Merrick Morton/20th Century Fox
Merrick Morton/20th Century Fox
Amanda Hess, The New York Times

23 de janeiro de 2019 | 06h00

Enquanto a diretora Marielle Heller se preparava para rodar “Can You Ever Forgive Me?”, um filme biográfico sobre a falsificadora literária Lee Israel, ela sabia que precisaria de um adereço realista para resolver a cena fundamental em que Lee encontra o seu amado gato, Jersey, morto. Marielle queria um gato morto que impressionasse. Queria um objeto inanimado que provocasse uma forte reação na sua estrela, Melissa McCarthy.

O gato morto era tão importante que, ao montar o elenco, Marielle quis garantir a sua presença antes de conseguir o verdadeiro Jersey vivo. Ela queria encontrar um felino que se parecesse com o seu maravilhoso adereço. Afinal, o verdadeiro faria uma enorme diferença. No seu primeiro filme, “The Diary of a Teenage Girl”, ela economizou dinheiro colocando o seu próprio gato, Willie, na frente da câmera. Então quando a treinadora de animais do filme prometeu trazer o que chamou de sua gata de grande performance, Marielle não sabia ao certo o que isto poderia significar. Será que iria fazer xixi em todo lugar?

O nome do gato era Towne (pouco depois, morreu). Era um tipo magro, branco, e para surpresa geral, impressionante. De fato, atendia às indicações - obedecia às suas marcações com a ajuda de um treinador munido de um comando remoto e de um ponteiro laser - mas fazia algo mais. “Towne tinha uma cara muito expressiva”, disse Marielle.

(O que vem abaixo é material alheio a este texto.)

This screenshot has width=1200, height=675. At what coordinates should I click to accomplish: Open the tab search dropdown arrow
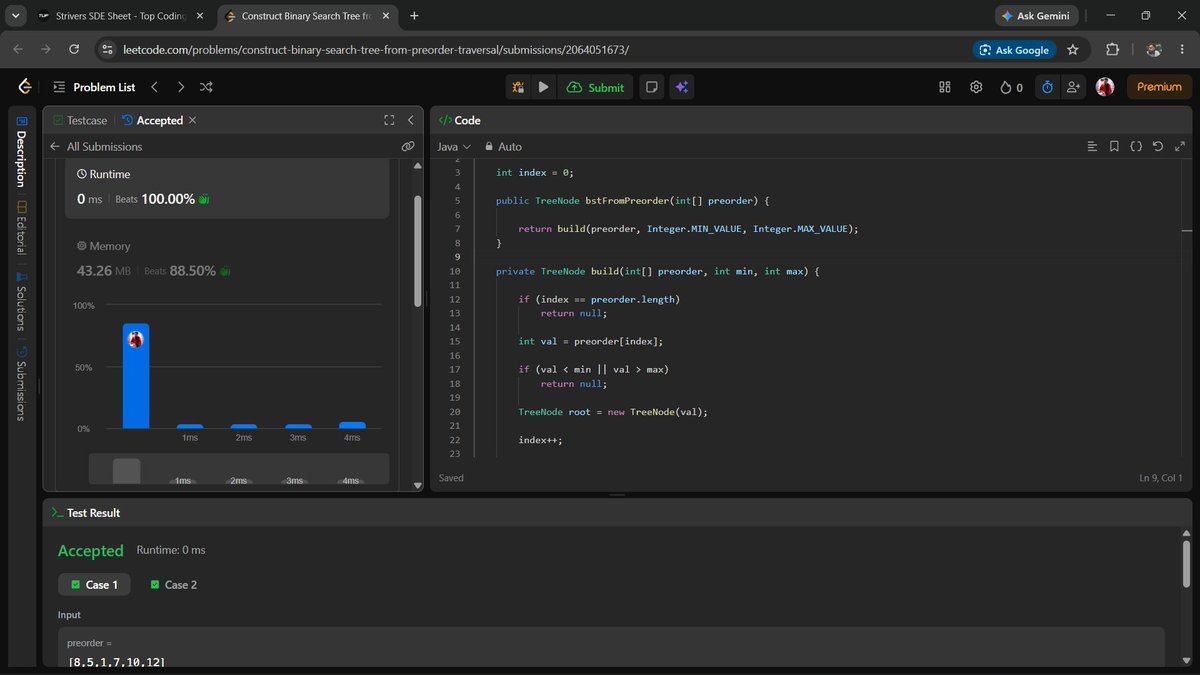(16, 16)
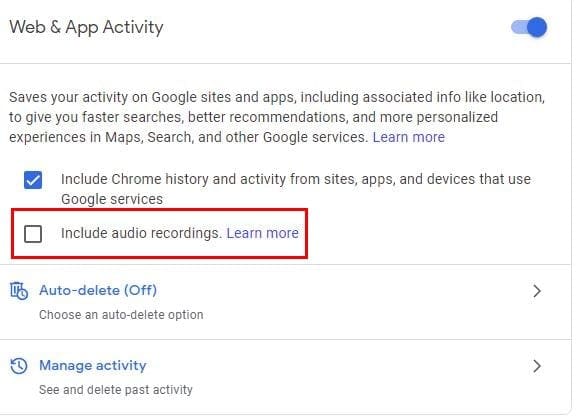578x417 pixels.
Task: Click the 'Google services' second label line
Action: [x=112, y=199]
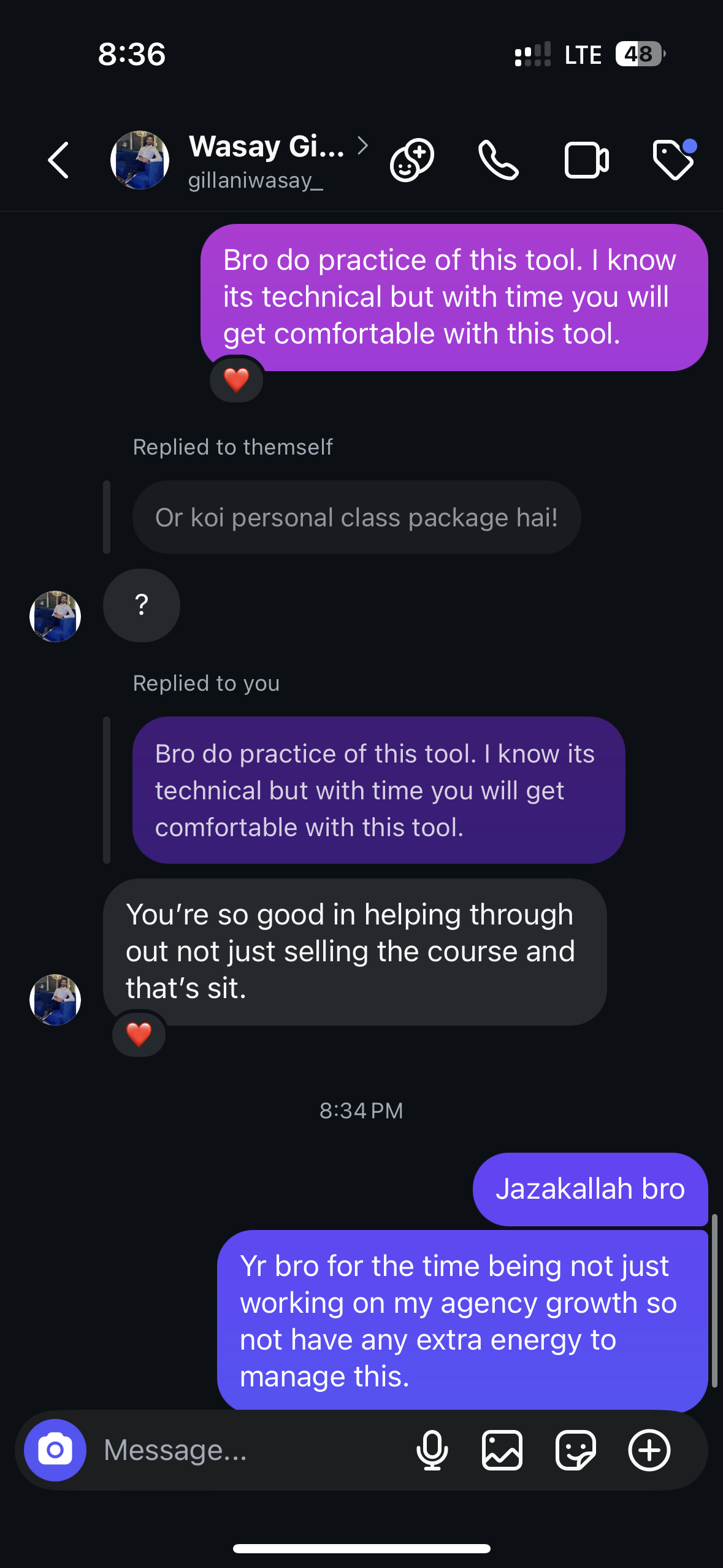This screenshot has width=723, height=1568.
Task: Tap sender avatar beside the '?' message
Action: coord(55,617)
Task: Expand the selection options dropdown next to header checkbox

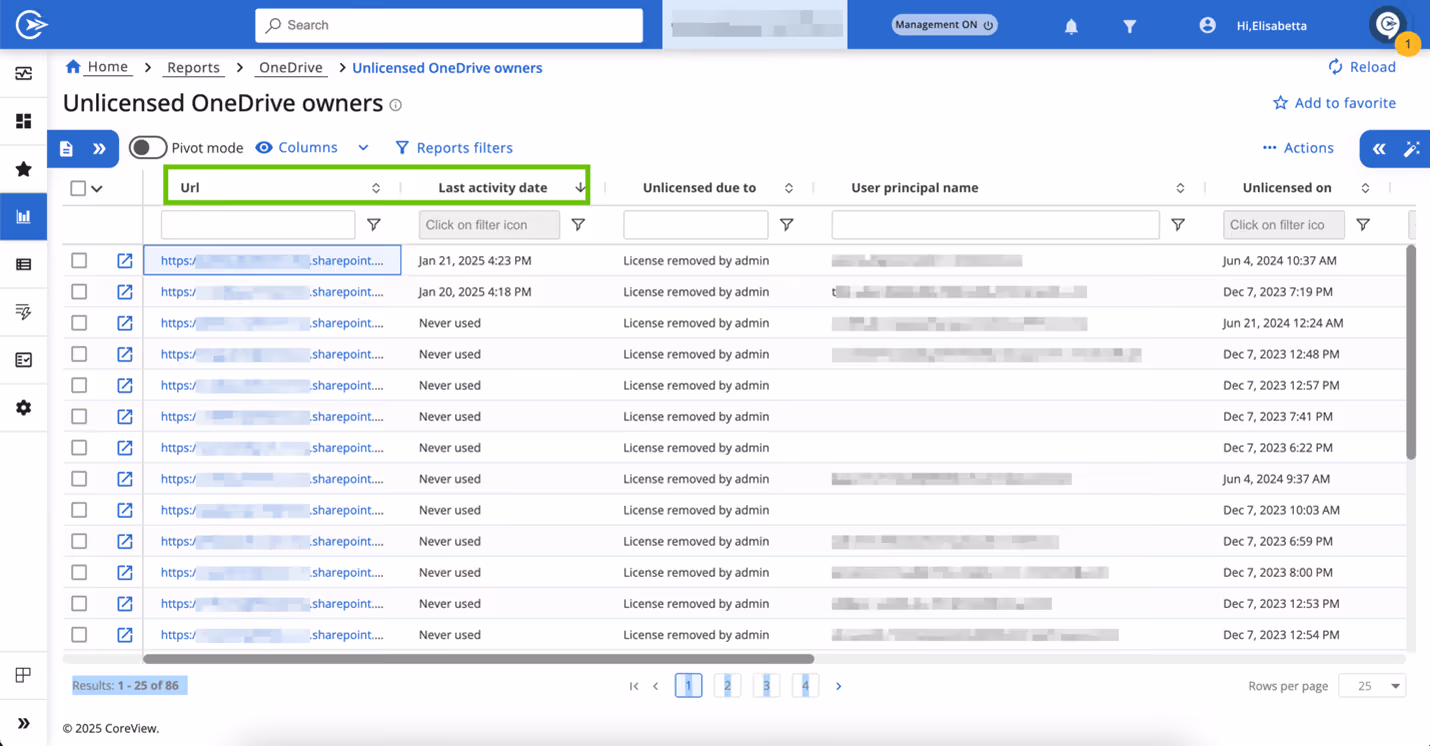Action: click(97, 187)
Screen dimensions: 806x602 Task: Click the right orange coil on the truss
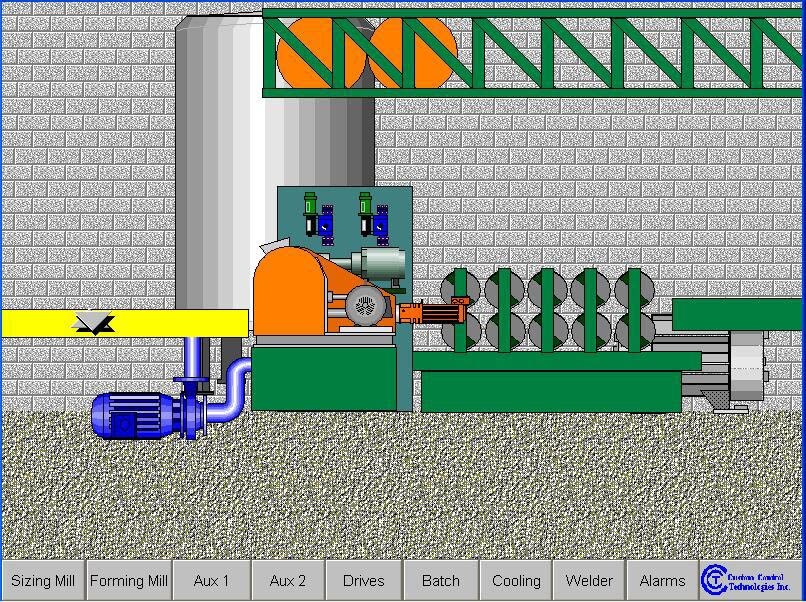tap(412, 52)
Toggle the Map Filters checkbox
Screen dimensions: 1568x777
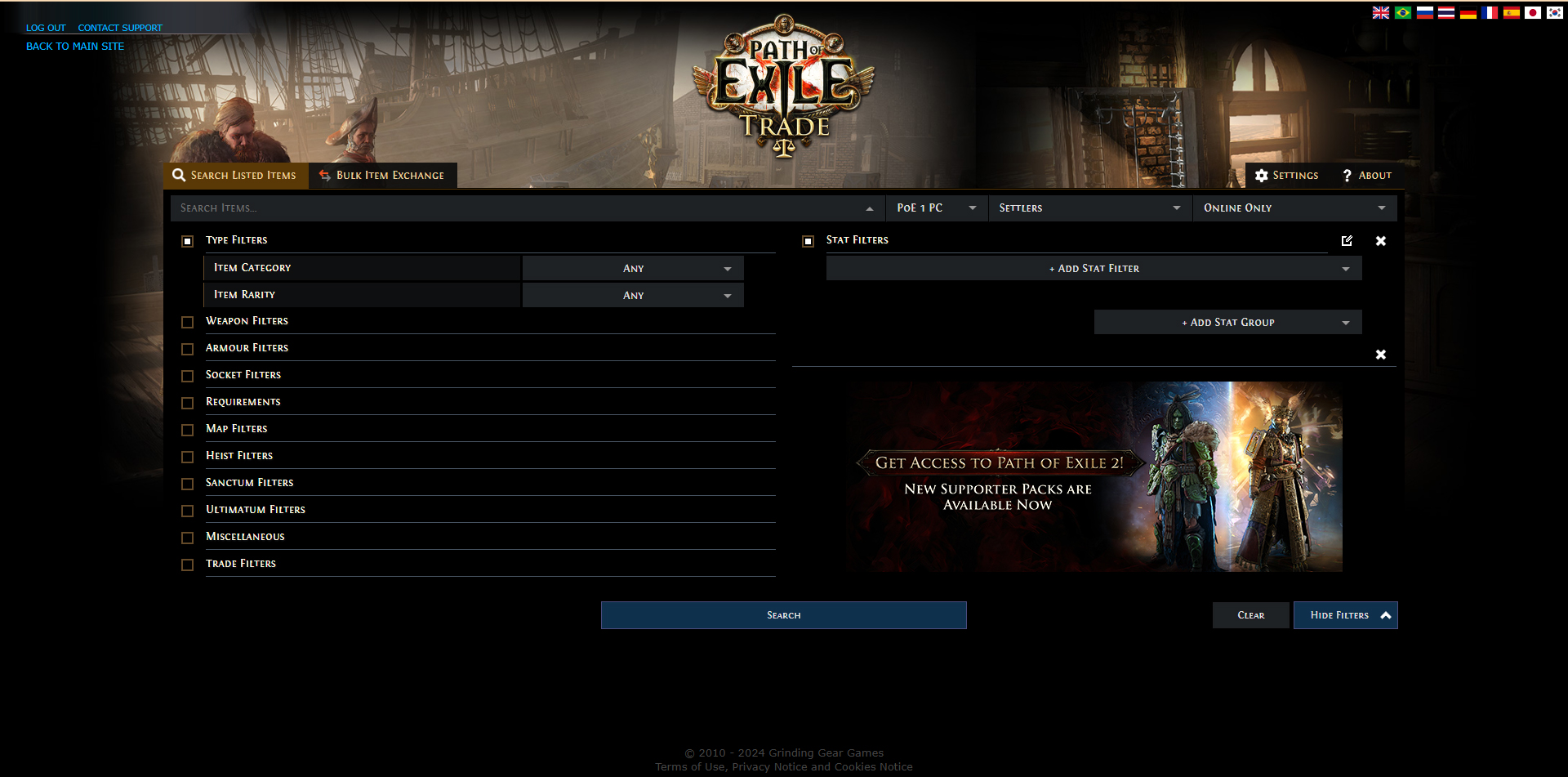[x=187, y=430]
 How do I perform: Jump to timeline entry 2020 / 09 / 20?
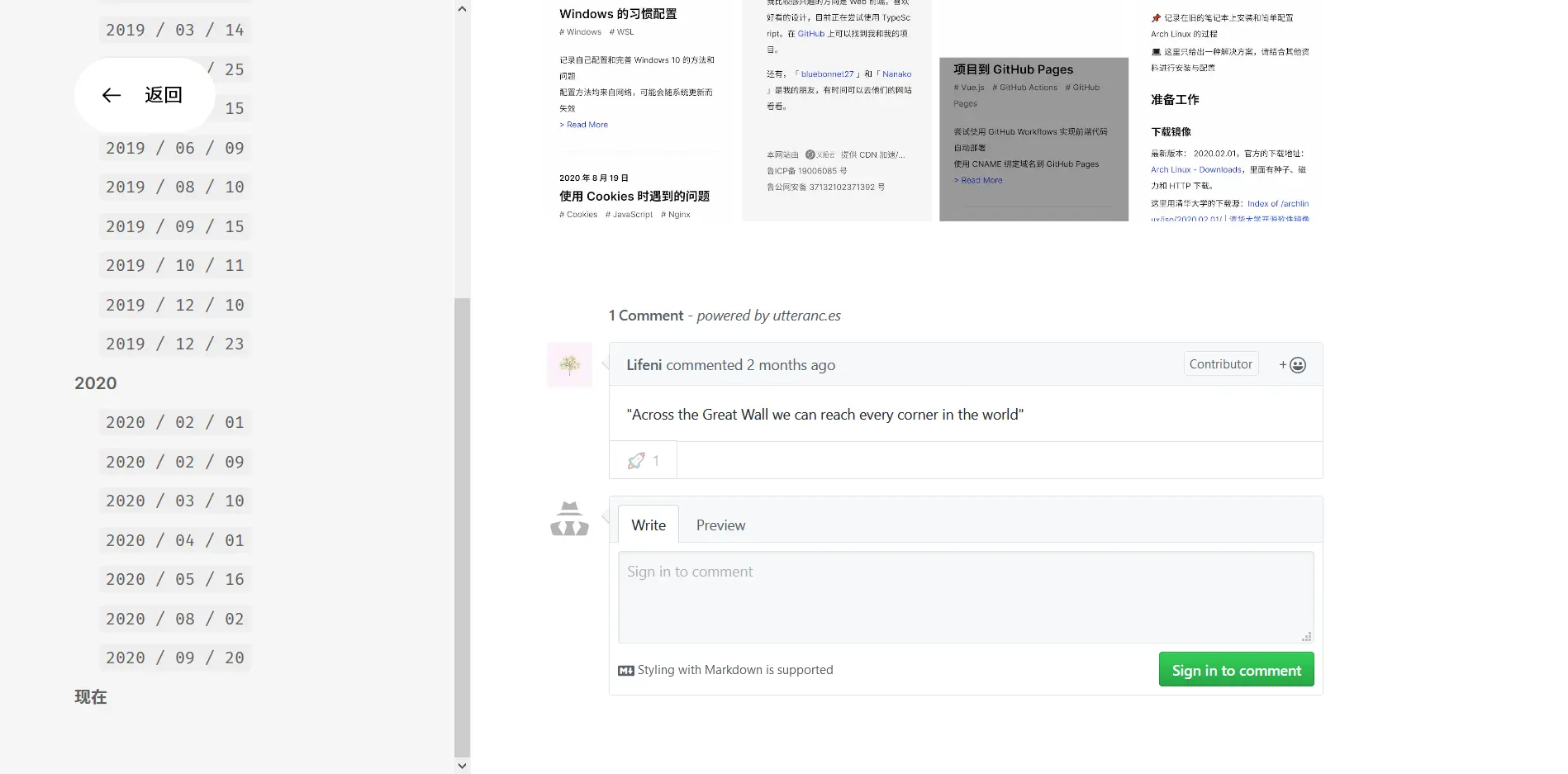(175, 658)
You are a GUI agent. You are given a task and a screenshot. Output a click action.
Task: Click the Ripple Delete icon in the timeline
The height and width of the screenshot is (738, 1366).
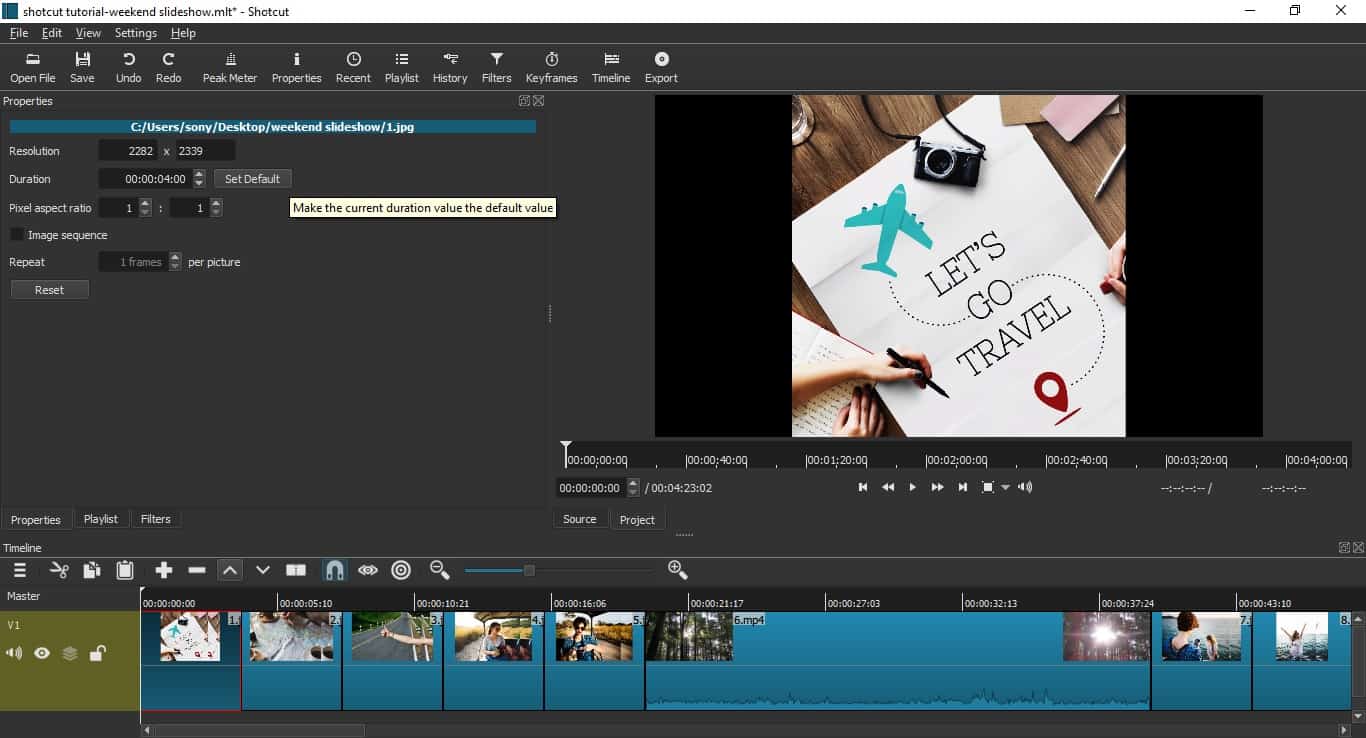click(x=197, y=570)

Há um momento no filme em que ele olha para Melissa “com uma expressão de certo modo compreensiva, e também crítica, e o espectador sente isto”, disse Marielle. Os esforços de Towne não passaram despercebidos. “Este gato interpreta melhor do que eu”, afirmou, à certa altura, Melissa enquanto trabalhavam.

Towne é o símbolo de um novo tipo de atuação animal, reconhecido tanto por aquilo que o animal não faz quanto pelo que faz. A interpretação é captada de certo modo naturalístico. Towne passa a maior parte de “Can You Ever Forgive Me?” olhando com ar lânguido da sua caminha.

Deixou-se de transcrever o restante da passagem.